* **PROBLEM STATEMENT**
Give every entry again, exactly as it stands.

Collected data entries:
*** Begin section ***
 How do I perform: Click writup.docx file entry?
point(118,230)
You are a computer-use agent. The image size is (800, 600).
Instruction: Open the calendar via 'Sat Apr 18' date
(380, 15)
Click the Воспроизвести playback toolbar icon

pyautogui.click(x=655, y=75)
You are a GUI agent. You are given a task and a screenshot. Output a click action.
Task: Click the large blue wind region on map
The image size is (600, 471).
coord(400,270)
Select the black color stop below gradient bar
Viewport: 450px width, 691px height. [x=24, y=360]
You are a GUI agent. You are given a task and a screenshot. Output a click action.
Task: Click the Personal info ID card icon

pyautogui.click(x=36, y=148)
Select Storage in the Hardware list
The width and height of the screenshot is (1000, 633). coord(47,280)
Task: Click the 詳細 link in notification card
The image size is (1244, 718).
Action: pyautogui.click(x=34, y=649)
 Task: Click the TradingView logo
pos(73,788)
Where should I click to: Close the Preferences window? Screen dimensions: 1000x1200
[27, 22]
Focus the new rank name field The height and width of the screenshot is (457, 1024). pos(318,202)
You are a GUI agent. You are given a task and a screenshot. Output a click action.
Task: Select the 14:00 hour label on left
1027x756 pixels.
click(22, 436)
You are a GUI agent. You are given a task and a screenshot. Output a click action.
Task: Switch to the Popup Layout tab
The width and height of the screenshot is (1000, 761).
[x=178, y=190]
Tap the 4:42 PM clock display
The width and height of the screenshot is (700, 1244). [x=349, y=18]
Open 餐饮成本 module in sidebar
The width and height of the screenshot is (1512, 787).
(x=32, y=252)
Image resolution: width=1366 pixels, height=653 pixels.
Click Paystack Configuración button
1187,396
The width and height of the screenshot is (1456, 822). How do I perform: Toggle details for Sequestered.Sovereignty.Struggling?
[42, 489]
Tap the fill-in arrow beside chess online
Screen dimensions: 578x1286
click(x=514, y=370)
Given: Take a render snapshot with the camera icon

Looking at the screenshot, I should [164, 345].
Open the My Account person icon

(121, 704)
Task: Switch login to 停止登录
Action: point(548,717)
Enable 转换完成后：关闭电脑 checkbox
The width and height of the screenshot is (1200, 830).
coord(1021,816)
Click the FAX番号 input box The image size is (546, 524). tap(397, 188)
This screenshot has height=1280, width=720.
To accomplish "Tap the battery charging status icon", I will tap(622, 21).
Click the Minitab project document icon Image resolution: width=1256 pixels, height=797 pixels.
*** End section ***
* **ANSWER TO THIS EXERCISE**
 How do I perform: Click writup.docx file entry?
point(118,230)
You are a computer-use agent. The image size is (800, 600).
Instruction: Open the calendar via 'Sat Apr 18' date
(380, 15)
Click the Воспроизвести playback toolbar icon

pyautogui.click(x=655, y=75)
You are a GUI agent. You are given a task and a screenshot. Output a click action.
Task: Click the large blue wind region on map
The image size is (600, 471).
coord(400,270)
Select the black color stop below gradient bar
Viewport: 450px width, 691px height. [x=24, y=360]
You are a GUI agent. You are given a task and a screenshot. Output a click action.
Task: Click the Personal info ID card icon

pyautogui.click(x=36, y=148)
Select Storage in the Hardware list
The width and height of the screenshot is (1000, 633). coord(47,280)
Task: Click the 詳細 link in notification card
The image size is (1244, 718).
Action: pyautogui.click(x=34, y=649)
 Task: Click the TradingView logo
pos(73,788)
Where should I click to: Close the Preferences window? Screen dimensions: 1000x1200
[27, 22]
Focus the new rank name field The height and width of the screenshot is (457, 1024). pos(318,202)
You are a GUI agent. You are given a task and a screenshot. Output a click action.
Task: Select the 14:00 hour label on left
1027x756 pixels.
click(22, 436)
You are a GUI agent. You are given a task and a screenshot. Output a click action.
Task: Switch to the Popup Layout tab
The width and height of the screenshot is (1000, 761).
[x=178, y=190]
Tap the 4:42 PM clock display
The width and height of the screenshot is (700, 1244). [x=349, y=18]
Open 餐饮成本 module in sidebar
The width and height of the screenshot is (1512, 787).
(x=32, y=252)
Image resolution: width=1366 pixels, height=653 pixels.
Click Paystack Configuración button
1187,396
The width and height of the screenshot is (1456, 822). How do I perform: Toggle details for Sequestered.Sovereignty.Struggling?
[42, 489]
Tap the fill-in arrow beside chess online
Screen dimensions: 578x1286
click(x=514, y=370)
Given: Take a render snapshot with the camera icon

Looking at the screenshot, I should [164, 345].
Open the My Account person icon

(121, 704)
Task: Switch login to 停止登录
Action: point(548,717)
Enable 转换完成后：关闭电脑 checkbox
The width and height of the screenshot is (1200, 830).
coord(1021,816)
Click the FAX番号 input box The image size is (546, 524). tap(397, 188)
This screenshot has height=1280, width=720.
To accomplish "Tap the battery charging status icon", I will tap(622, 21).
Click the Minitab project document icon Image resolution: width=1256 pixels, height=797 pixels.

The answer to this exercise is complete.